**Problems:**
**1.** Return the rows from the first line of the rows through the line containing "Open the gear", both included, and reproduce each line without any change.
**2.** Resume the function reference page from the point where it stops.

**Document extract:**
◆ ◆ ◆ ◆ ◆

Functions¶
Functions operate at the row level.
if_else¶
if_else(condition, expr_if_true, expr_if_false)
// A ternary operator is also supported.
(condition ? expr_if_true : expr_if_false)
condition- An expression that evaluates toTRUEorFALSE.expr_if_true- Value to return ifcondition=-TRUEexpr_if_false- Value to return ifcondition==FALSE
The if_else function evaluates an expression and returns expr_if_true or expr_if_false depending on the evaluation of condition.
flavor: if_else(flavor == "Chocolate", sugar > 50, sugar < 50)
max¶
Returns the max of arguments passed
orders: max(1,2,3) == 3 # Returns 3 == 3; true
items: max(col1, col2, col3) # Returns the max value for the given row of col1-3.
inventory: max(col1) # This does not return the max for an entire column; col1 is a scaler value.
min¶
Returns the minimum of arguments passed
to_lower¶
Converts a string to lowercase.
to_upper¶
Converts a string to uppercase.
replace¶
replace(value, find, replace)
count¶
count(column)
Returns the number of times the passed value(s) have been observed.
color: count(color) <= 20 # Fails if a value is observed more than 20x times.
configuration: count(color, size) <= 10 # Fails if the combination of values is observed more than 10 times.
Note
count does not work well on large datasets. It stores a hash digest of the arguments to test for uniqueness.
null coalescence¶
?? can be used to set a default value.

◆ ◆ ◆ ◆ ◆

**Data for this task:**
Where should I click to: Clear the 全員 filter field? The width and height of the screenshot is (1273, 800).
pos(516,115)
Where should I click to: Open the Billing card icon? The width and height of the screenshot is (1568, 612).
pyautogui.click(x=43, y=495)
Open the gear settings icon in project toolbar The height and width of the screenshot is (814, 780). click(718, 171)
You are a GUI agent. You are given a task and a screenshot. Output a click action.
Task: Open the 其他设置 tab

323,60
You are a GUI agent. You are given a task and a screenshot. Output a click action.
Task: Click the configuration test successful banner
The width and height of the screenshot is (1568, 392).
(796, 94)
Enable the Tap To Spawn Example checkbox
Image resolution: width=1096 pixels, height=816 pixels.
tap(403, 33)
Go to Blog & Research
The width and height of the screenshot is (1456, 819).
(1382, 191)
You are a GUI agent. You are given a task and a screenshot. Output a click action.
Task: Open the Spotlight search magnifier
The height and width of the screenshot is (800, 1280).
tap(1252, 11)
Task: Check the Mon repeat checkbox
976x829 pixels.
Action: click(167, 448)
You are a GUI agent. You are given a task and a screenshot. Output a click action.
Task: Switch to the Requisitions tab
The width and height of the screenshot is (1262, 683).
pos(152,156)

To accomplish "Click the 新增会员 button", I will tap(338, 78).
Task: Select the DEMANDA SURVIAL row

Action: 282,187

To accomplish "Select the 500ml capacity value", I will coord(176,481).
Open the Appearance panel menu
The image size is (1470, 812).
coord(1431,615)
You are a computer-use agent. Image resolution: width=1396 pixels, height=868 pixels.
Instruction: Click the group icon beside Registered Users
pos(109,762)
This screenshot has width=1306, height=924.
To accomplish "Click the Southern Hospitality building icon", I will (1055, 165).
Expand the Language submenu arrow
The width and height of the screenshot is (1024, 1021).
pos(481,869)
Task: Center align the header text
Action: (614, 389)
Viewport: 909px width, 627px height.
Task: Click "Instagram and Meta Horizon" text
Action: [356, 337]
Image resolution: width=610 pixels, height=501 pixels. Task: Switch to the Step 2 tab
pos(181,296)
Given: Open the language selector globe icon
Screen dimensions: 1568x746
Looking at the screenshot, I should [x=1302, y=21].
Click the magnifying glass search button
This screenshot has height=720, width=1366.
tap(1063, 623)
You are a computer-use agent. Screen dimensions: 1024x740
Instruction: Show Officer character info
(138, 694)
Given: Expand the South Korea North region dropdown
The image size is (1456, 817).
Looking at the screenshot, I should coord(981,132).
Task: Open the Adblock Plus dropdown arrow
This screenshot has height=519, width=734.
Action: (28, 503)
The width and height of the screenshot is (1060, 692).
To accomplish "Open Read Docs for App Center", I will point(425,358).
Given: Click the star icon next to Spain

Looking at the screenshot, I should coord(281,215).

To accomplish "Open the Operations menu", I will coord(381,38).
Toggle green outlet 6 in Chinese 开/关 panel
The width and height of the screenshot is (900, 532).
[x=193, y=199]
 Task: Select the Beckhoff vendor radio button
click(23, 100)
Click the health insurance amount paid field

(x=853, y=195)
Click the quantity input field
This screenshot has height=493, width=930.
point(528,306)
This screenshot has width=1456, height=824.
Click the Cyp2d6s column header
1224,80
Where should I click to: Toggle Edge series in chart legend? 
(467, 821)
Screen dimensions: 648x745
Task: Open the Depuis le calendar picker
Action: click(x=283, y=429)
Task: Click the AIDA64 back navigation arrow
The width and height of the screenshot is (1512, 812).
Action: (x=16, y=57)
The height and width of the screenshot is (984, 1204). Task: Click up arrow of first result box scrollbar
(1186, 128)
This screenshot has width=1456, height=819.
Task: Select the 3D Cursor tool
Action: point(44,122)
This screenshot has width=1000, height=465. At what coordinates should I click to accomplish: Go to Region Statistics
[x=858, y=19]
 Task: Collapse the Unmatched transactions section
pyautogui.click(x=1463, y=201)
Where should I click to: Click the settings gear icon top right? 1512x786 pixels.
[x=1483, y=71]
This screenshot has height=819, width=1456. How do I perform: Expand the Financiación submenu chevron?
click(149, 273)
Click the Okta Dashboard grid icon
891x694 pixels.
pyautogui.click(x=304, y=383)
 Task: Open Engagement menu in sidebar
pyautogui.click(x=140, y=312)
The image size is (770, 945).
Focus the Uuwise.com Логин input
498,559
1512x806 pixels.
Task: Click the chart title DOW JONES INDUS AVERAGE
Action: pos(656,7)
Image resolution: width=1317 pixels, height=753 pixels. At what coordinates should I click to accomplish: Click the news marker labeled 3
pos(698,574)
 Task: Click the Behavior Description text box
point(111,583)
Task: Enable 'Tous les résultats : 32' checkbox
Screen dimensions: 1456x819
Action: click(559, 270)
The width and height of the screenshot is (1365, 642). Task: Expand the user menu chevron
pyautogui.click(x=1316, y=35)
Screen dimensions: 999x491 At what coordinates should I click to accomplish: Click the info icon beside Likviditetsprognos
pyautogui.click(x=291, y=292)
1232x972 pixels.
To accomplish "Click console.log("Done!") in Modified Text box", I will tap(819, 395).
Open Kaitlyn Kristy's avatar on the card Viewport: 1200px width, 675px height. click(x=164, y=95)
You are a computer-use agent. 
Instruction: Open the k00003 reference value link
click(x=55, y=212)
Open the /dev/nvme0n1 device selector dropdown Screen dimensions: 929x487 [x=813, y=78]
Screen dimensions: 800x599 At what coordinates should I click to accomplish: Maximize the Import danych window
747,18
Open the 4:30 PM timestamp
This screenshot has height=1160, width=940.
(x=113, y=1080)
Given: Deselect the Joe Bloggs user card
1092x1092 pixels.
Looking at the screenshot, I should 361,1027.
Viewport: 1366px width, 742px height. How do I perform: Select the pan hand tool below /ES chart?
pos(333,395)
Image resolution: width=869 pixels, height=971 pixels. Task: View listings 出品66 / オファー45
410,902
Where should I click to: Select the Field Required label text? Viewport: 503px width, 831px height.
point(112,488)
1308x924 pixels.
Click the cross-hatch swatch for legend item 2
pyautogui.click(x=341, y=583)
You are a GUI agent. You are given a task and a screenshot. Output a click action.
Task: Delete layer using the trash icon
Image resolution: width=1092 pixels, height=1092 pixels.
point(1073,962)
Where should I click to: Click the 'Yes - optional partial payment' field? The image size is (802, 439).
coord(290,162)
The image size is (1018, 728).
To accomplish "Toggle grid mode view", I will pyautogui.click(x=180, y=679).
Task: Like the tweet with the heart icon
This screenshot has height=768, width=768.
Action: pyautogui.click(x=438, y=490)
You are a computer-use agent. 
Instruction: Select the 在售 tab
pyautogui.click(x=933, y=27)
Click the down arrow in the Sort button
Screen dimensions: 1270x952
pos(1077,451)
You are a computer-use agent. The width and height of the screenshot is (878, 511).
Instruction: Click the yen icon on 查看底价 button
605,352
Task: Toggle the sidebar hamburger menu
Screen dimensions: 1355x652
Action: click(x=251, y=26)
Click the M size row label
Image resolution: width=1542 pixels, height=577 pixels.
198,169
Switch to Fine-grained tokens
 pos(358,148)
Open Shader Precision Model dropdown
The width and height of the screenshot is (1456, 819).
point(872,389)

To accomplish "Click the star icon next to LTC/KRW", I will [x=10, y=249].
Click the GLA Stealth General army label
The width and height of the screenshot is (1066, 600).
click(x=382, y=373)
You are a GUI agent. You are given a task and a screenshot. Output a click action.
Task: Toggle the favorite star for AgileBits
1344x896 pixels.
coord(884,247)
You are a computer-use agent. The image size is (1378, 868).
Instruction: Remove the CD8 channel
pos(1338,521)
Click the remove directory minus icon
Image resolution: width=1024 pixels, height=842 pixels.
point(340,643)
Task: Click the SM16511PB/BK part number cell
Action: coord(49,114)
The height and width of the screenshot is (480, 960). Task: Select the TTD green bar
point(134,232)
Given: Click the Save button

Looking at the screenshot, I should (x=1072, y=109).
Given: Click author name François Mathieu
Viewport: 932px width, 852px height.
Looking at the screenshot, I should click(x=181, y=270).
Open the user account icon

◆ ◆ ◆ ◆ ◆

**Results for each task:**
**1.**
Where should I click to: Clear the 全員 filter field? The width and height of the screenshot is (1273, 800).
pos(516,115)
Where should I click to: Open the Billing card icon? The width and height of the screenshot is (1568, 612).
pyautogui.click(x=43, y=495)
Open the gear settings icon in project toolbar The height and width of the screenshot is (814, 780). click(718, 171)

**2.**
(colname ?? 1) == 1 # returns TRUE if colname==NA/nil
Two-Pass Functions¶
Two-pass functions allow for more advanced expressions to be evaluated, but they require a first-pass through the file to collect information.
group_count¶
group_count(group_column, count_column, eq_value)
group_count will group data by the group_column, and count the number of occurences of eq_value in the count_column.
example
family_id: is_int()
person: group_count(person, is_head_of_household, true) == 1
is_head_of_household: is_bool()
In the example above, we are checking to see that only one person in a family is set to true for the column is_head_of_household. If you have missing data in your grouping column you may need use an if_else statement to conditionally validate a row as true:
family_id: is_int()
person: if_else(is_missing(), true, group_count(person, is_head_of_household, true) == 1)
is_head_of_household: is_bool()